Le contentieux entourant la finale de la Coupe d’Afrique des Nations 2025 a trouvé son épilogue à l’issue d’une décision majeure rendue le 17 mars 2026 par le Jury d’Appel de la Confédération africaine de football (CAF). Saisi par la Fédération Royale Marocaine de Football (FRMF), l’organe juridictionnel a statué en faveur du Maroc, déclarant le Sénégal forfait lors de la finale.
Cette décision entraîne l’homologation du match sur le score de 3-0 en faveur de la sélection marocaine, consacrant ainsi les Lions de l’Atlas champions d’Afrique sur tapis vert.
Un recours jugé recevable et fondé
Réuni pour examiner l’appel introduit par la partie marocaine, le Jury d’Appel a jugé ce recours « recevable en la forme et fondé sur le fond », annulant la décision initiale du Jury disciplinaire. L’instance a estimé que le comportement de l’équipe sénégalaise relevait des dispositions des articles 82 et 84 du règlement de la compétition.
Dans son argumentaire, la CAF souligne que la Fédération Sénégalaise de Football (FSF), à travers l’attitude de son équipe, a enfreint les règles en vigueur, rendant ainsi légitime la réserve formulée par la FRMF.
Des sanctions disciplinaires ajustées
Au-delà de la décision principale, le Jury d’Appel s’est également prononcé sur plusieurs incidents survenus en marge de la finale.
Le cas du joueur marocain Ismaël Saibari a fait l’objet d’un réexamen. Reconnu coupable d’un comportement fautif, il voit néanmoins sa sanction allégée : une suspension de deux matches, dont un avec sursis, tandis que l’amende initiale de 100 000 dollars a été annulée.
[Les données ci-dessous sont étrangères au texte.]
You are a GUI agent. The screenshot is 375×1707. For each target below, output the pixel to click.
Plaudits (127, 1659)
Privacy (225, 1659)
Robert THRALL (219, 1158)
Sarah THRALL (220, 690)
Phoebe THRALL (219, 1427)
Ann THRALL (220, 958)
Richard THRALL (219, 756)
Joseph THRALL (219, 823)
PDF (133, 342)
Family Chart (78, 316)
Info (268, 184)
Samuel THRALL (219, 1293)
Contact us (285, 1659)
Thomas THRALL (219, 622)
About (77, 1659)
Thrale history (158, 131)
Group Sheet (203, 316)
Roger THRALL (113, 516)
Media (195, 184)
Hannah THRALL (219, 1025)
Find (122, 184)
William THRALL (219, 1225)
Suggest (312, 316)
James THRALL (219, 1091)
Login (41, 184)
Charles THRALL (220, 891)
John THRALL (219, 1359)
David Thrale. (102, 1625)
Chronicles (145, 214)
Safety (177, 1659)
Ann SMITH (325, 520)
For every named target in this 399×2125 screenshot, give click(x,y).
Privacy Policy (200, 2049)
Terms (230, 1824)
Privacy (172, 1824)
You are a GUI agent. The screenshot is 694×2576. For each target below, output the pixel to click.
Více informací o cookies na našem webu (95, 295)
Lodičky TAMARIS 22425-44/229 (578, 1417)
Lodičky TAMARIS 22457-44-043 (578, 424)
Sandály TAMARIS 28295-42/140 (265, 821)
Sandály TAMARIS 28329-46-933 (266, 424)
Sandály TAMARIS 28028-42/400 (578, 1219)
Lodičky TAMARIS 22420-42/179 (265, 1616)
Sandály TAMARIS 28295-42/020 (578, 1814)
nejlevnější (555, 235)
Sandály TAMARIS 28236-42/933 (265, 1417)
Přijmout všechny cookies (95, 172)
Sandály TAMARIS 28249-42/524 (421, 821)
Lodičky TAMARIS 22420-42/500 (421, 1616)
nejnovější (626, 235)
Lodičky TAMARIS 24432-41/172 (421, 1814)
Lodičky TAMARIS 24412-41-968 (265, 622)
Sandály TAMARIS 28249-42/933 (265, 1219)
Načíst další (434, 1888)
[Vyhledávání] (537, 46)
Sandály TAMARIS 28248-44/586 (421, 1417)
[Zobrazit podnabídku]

Par ailleurs, la responsabilité organisationnelle de la FRMF a été retenue concernant le comportement des ramasseurs de balles, avec une amende réduite à 50 000 dollars. En revanche, les sanctions liées aux interférences autour de la zone d’assistance vidéo à l’arbitrage (VAR) ont été maintenues, confirmant une amende de 100 000 dollars.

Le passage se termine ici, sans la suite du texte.